Le 19 avril, selon les informations recueillies par le journaliste, le Comité populaire provincial de Lào Cai vient de demander de renforcer la gestion des activités d'exploitation, de rassemblement, de transport et de commerce de minéraux dans la région; et en même temps d'arrêter résolument les mines en infraction jusqu'à ce que les procédures soient entièrement achevées conformément à la réglementation.
Selon le document n° 2916/UBND-KT, 13 mines de sable et de gravier ne répondent pas aux conditions obligatoires telles que les procédures de location de terrains, l'installation d'équipements de contrôle de la production... mais organisent toujours l'exploitation et sont obligées d'arrêter leurs activités.
Les mines ne sont autorisées à reprendre leurs activités qu'après avoir remédié à toutes les lacunes et avoir été confirmées par les autorités compétentes.
Auparavant, selon la liste de l'annexe 3 jointe au document n° 2561/SNNMT-KS du Département de l'agriculture et de l'environnement, il existe 13 permis d'extraction de sable et de gravier dans la province, principalement dans les zones des fleuves Rouge et Chay.
Il est à noter que, bien qu'elles soient soumises à une "exigence d'arrêt des activités", en réalité, jusqu'à 12 des 13 mines sont toujours en exploitation; seule une mine de la coopérative de services généraux Hương Giang a été arrêtée.

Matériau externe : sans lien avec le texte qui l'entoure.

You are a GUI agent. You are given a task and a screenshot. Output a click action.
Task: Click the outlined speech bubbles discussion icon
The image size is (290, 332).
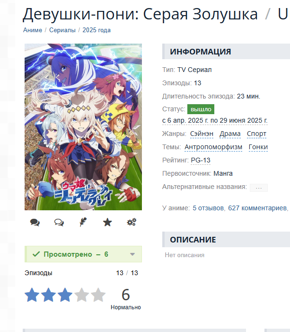click(x=59, y=222)
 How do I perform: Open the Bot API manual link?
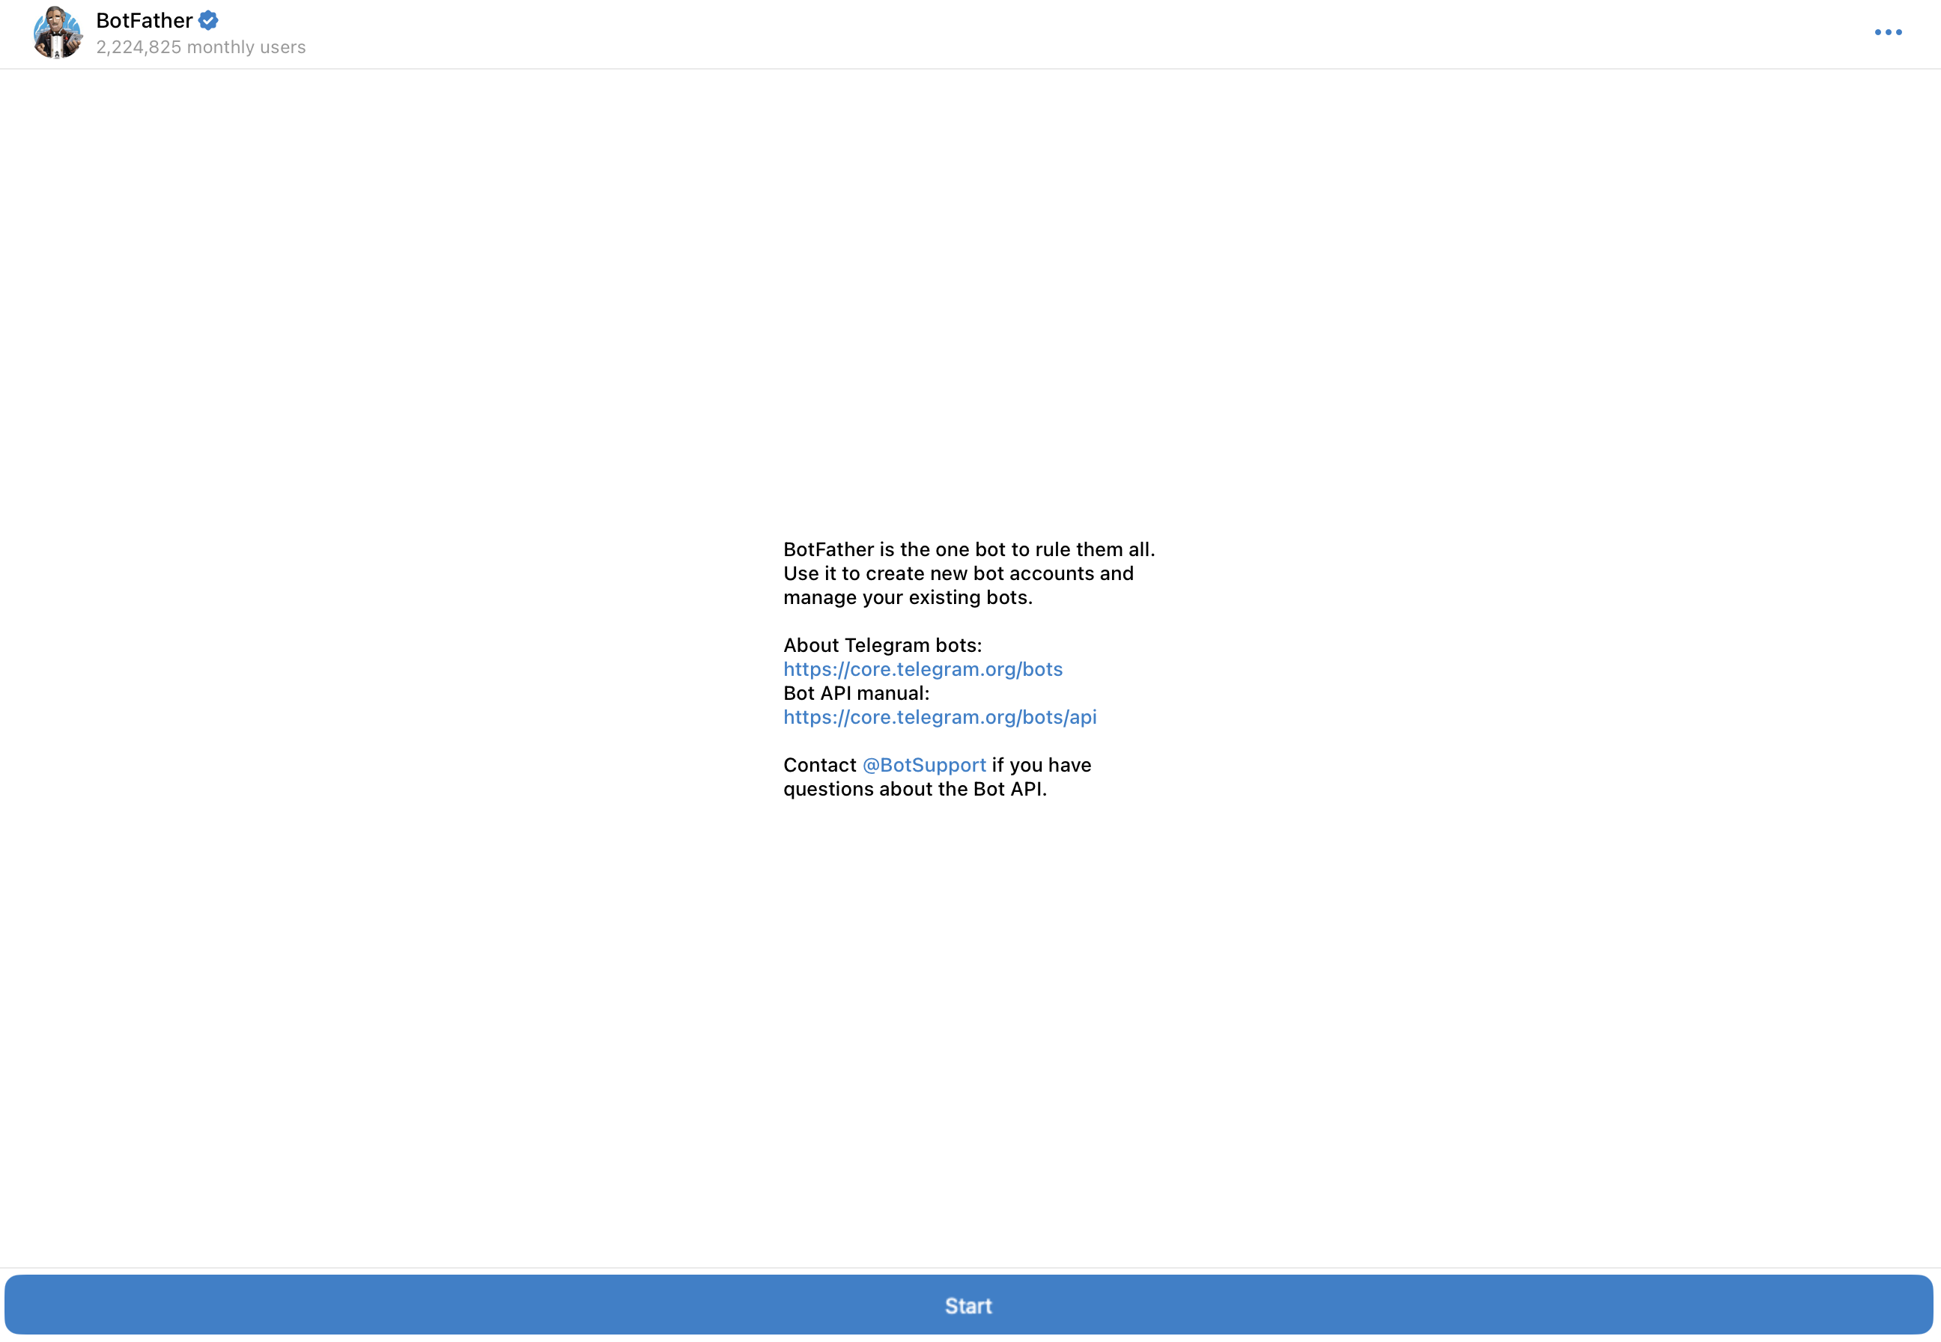coord(941,717)
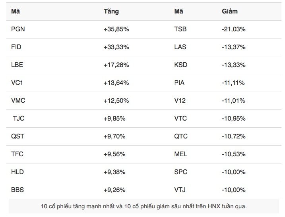
Task: Click the QTC stock code
Action: point(181,136)
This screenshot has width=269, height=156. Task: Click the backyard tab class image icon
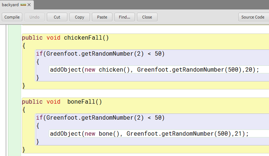pyautogui.click(x=23, y=5)
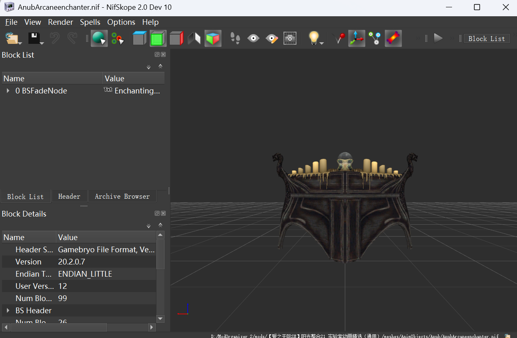
Task: Expand the 0 BSFadeNode tree item
Action: point(8,91)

Les unités en exploitation comprennent de nombreuses entreprises et coopératives telles que LHB Dai Viet, Truong Phat, Duc Thinh, Thuy Dien Tan Linh, An Phuc Yen Bai, Khanh Duy YB, Manh Lam Yen Bai... montrant que les activités d'exploitation sont toujours courantes bien qu'elles ne garantissent pas les conditions légales.
En ce qui concerne les procédures foncières, seules 5/13 mines ont achevé la location de terres. 6 mines n'ont pas été entièrement louées conformément au plan, et 2 mines n'ont pas encore loué de terres mais continuent d'exploiter (dont une mine a été arrêtée). Cela montre que plus de 60% des mines n'ont pas achevé toutes les procédures foncières.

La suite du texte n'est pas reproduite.